START Material provided

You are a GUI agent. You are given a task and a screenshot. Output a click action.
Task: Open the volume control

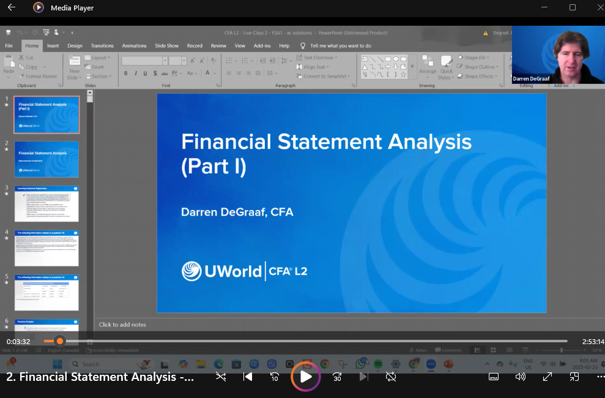pos(521,377)
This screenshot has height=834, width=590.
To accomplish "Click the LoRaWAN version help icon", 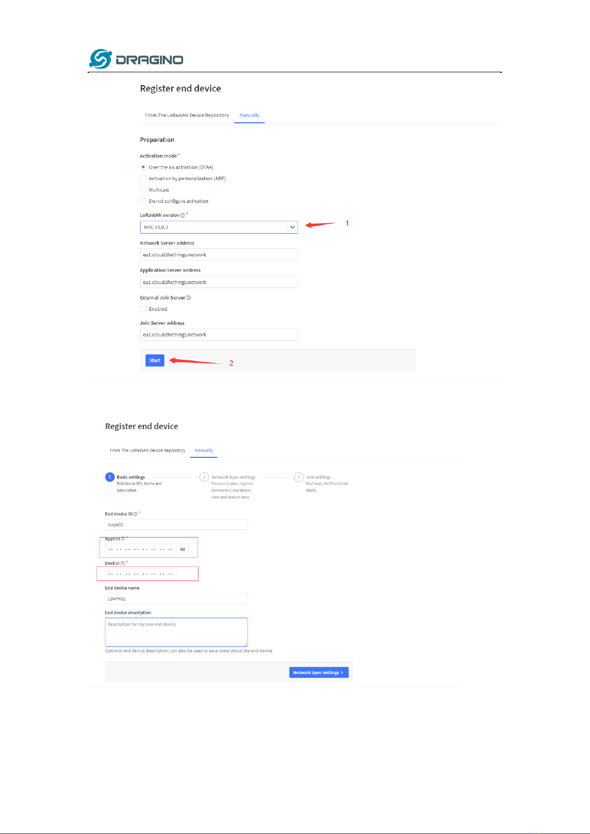I will point(183,215).
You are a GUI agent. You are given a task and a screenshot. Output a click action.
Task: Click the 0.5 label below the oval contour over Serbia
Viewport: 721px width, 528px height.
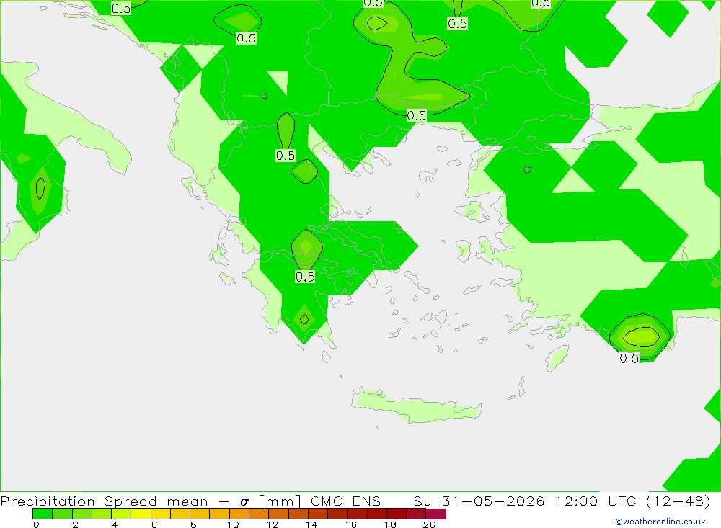point(246,38)
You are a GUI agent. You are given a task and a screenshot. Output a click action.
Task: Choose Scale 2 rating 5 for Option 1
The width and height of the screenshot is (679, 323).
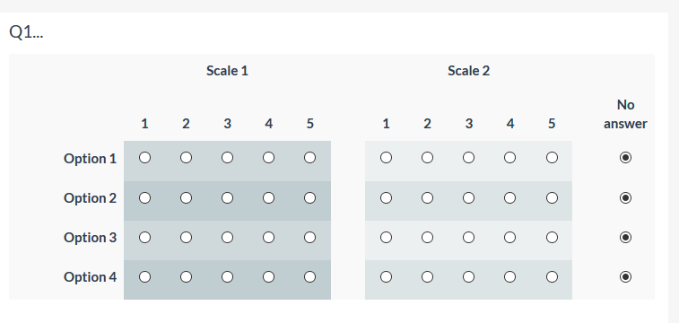pos(552,158)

END Material provided

*Assignment*:
Nothing but the lines from the line containing "Task: Choose Scale 2 rating 5 for Option 1" through the last line of the records above is to be extracted, exactly and with no pictures.

*Response*:
Task: Choose Scale 2 rating 5 for Option 1
The width and height of the screenshot is (679, 323).
pos(552,158)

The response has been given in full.